まず仕様が先というスタイルなのがめんどくさそう。
YAMLなのがちょっとイヤ。
RAMLからGoとJavaScript(TypeScript)向けコードを生成するライブラリがあまり見当たらない。
apiary.io
apiaryは仕様ではなくサービス。
先にドキュメントを書き、実装が追いかけるスタイル。
Mock APIサーバが自動生成される!最高!
使いやすいAPIs Explorer相当のものがある。
cliがあったりGitHubのリポジトリにドキュメントをsyncしてくれたりもする。
実際にはAPI Blueprintという仕様を使う。
Specを見るとなかなか辛い。
Modelに名前をつけて使いまわしたり、仕様の記述を複数ファイルに分割する事ができず、時間が経つにつれメンテが困難になっていく。
JS書く人とサーバAPI書く人が別々で、JS書く人が最初に動き出してうまくAPI仕様も設計できるのなら選択してもよいかも。
総評
Topgate社ではJS書く人はだいたいサーバAPIも書けるので先にサーバAPIから作ればモックとか不要なので微妙。
ドキュメント代わりにメンテし続けるには記述性・モジュール性などがちょっと辛すぎる。
apiaryの作り自体は非常に良いが、API Blueprintからのクライアントライブラリの生成などの周辺ツールにデファクトが見当たらないのもマイナス。
JSON Schema
API BlueprintのMSONやCloudEndpointsのモデル記述部、Swaggerのモデル記述部など、JSONの仕様記述にはだいたいコレが使われている。

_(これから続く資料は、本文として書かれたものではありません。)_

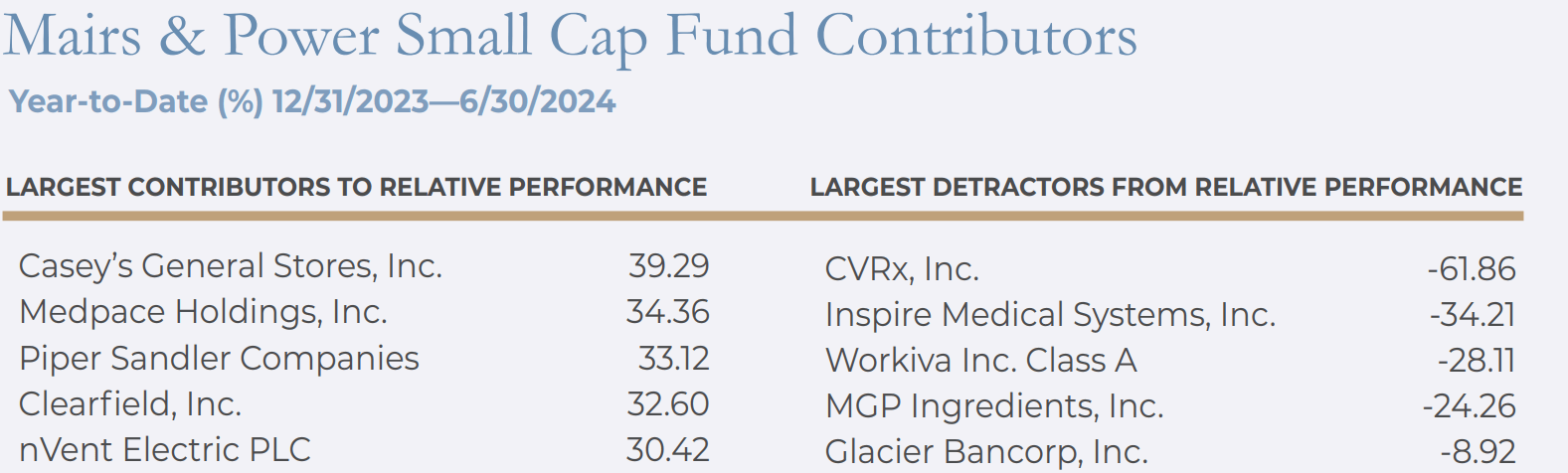Viewport: 1568px width, 473px height.
Task: Select the -8.92 Glacier Bancorp value
Action: coord(1478,452)
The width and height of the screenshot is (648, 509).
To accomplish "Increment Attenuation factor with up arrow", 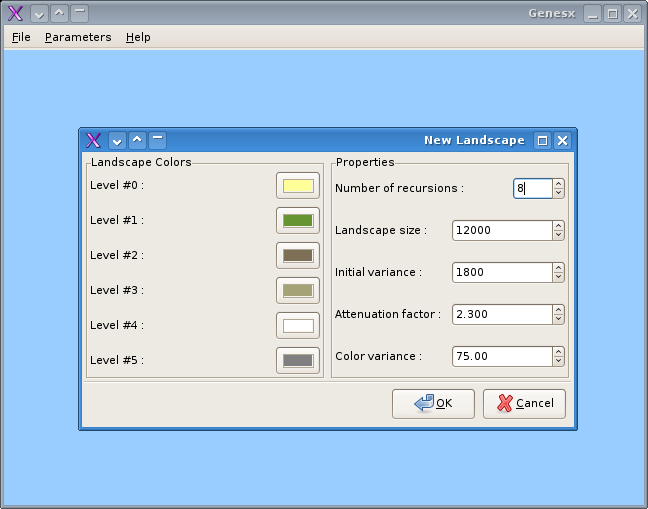I will coord(558,309).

名前通り、JSONの仕様を記述するのには十分な能力を持っている。
しかし、APIの仕様を記述するための仕様ではないのでそこは注意。
総評
ツールもふんだんにあり、色々な仕様のHUB的存在でありありがてぇありがてぇ…!
ただし、APIの仕様を記述するフォーマットとして直接使う事はなさそう。
Swagger
http://swagger.io/
https://openapis.org/
仕様全体はJSONで書く。
主にコードから仕様を生成する用途で作られている気がする。
Javaでは広く選択されている印象があり、Web上の情報もJava向けのものが多いように思う。
APIs Explorerっぽいものもある。
OAI(Open API Initiative)が仕様をシメる事になったらしい。
Google, Microsoft etcがパートナーらしいので長い物フェチの人におすすめ。
OAIの仕様はスタート時点では完全にswaggerのコピーなのでこれから更に普及することが期待される。
総評
将来性ありそう。
元Java屋さんなので見る目が優しくなっちゃう。
swagger-uiの出来はAPIs Explorerと比べると今ひとつ…。
CloudEndpoints
https://developers.google.com/discovery/
https://cloud.google.com/endpoints/
Google謹製。
コードからJSONを生成するタイプの奴。
GoogleもCloudEndpoints互換の仕様を数多くのAPIで出力している。
APIs Explorerの出来が大変良い。
あまりの良さに一回使うとAPIs Explorerが無い開発フローを想像するとちょっと体調が悪くなる。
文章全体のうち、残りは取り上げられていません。